Nanotechnology has progressed to the point where miniaturized devices may soon be maneuvered within a person’s body to monitor or repair living tissue. One of the major challenges in this field is to find small but efficient sources of power for such devices.

A team of researchers led by Jing Zhu of Tsinghua University in Beijing, China, has now developed an ingenious new fuel cell that extracts power from biological fluids such as glucose or human blood.1 This ‘self-powered’ system could have applications in biomedicine, sensing, defense and even portable electronics.

Fig. 1: Schematic diagram showing the biofluid-powered, single-nanowire biofuel cell. The reactions catalyzed by the two enzymes (laccase and glucose oxidase, GOx) drive the flow of protons (H+) along the nanowire (NW).© 2010 Wile-VCH

One of the key components of a fuel cell, the proton-exchange membrane, is also the hardest part to design on a small scale. Rather than using an electrolyte solution for this purpose, Zhu and her co-workers previously fabricated nanowires of the synthetic polymer Nafion — an efficient proton conductor. However, they only succeeded in making nanowires 20 μm long, which is too short for building a fuel cell.

“We have now introduced a new method called ‘electrospinning’,” says Zhu. “With this method we can easily produce Nafion nanowires as long as centimeters.

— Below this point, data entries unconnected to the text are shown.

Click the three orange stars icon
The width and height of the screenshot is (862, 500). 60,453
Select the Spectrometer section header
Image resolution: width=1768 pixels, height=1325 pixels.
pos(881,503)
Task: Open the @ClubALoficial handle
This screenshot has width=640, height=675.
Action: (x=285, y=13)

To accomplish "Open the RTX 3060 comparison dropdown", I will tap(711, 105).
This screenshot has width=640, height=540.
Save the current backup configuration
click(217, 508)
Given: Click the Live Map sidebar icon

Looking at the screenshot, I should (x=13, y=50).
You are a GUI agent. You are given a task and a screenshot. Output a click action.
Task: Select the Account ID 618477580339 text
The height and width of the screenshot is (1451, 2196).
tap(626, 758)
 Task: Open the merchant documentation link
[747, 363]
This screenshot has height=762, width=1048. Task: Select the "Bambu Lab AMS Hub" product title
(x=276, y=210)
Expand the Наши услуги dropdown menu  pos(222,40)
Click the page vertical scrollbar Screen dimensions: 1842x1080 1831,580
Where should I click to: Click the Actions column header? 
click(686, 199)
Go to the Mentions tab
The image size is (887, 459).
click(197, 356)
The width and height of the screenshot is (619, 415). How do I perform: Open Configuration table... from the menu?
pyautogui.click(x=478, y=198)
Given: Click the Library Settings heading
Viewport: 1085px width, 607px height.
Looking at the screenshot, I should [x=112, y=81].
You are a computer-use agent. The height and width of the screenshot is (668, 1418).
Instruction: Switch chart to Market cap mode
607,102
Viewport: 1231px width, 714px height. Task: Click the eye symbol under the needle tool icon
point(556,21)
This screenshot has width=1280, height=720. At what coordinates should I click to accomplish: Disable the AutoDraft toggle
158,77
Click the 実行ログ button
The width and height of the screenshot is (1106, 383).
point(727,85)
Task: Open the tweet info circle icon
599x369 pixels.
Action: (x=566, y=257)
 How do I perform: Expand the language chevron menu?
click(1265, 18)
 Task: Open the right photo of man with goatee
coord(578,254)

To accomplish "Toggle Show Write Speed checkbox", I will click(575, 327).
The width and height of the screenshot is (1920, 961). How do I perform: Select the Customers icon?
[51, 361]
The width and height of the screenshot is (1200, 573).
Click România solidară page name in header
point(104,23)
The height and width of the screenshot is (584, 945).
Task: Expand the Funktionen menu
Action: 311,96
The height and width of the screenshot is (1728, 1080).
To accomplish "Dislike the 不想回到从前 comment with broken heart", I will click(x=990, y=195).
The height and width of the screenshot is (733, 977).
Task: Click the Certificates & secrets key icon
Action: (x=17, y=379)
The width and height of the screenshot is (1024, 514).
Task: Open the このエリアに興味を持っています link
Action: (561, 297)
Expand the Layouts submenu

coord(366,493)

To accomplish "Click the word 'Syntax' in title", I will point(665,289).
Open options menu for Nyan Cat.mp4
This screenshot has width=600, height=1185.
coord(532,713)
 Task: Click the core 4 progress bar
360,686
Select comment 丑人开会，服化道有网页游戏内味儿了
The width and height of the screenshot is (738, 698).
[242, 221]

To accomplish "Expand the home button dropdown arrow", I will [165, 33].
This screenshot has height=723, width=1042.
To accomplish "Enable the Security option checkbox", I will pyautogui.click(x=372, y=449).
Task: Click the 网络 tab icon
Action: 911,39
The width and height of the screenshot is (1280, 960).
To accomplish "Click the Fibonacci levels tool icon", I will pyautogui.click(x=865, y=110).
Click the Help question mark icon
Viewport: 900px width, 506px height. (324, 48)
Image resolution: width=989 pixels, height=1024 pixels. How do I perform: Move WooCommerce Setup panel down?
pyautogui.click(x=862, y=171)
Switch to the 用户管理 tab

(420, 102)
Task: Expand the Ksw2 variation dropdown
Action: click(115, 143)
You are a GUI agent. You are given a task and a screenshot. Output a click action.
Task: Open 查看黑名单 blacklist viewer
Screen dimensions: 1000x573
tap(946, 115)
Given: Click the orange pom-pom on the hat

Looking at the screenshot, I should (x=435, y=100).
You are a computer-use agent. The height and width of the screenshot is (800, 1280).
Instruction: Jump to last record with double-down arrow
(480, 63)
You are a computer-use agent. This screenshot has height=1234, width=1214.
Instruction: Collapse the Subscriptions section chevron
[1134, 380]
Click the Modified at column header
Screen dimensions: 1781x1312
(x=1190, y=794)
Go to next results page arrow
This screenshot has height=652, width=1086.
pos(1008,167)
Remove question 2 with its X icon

We can now build a fuel cell based on a single nanowire.”

In each fuel cell, a nanowire is mounted between two gold electrodes coated with different enzymes (see image). One of these enzymes catalyzes the oxidation of glucose, while the other catalyzes the reduction of dissolved oxygen. The combined redox reaction causes protons to flow from the anode to the cathode through the nanowire.

“A single-nanowire biofuel cell generates output power of up to 3 μW when placed in glucose solution, human blood or even watermelon juice,” says Zhu. She and her co-workers demonstrated that their cell could power a glucose sensor, a pH sensor and a light sensor.

“In addition to glucose sensors, which are very important for monitoring glucose levels in diabetes patients,” explains Zhu, “our technology could be used for other sensors such as blood pressure sensors and heart beat sensors. In our future research we hope to improve the output of the biofuel cell to a level that could allow it to be used to power a cardiac pacemaker.”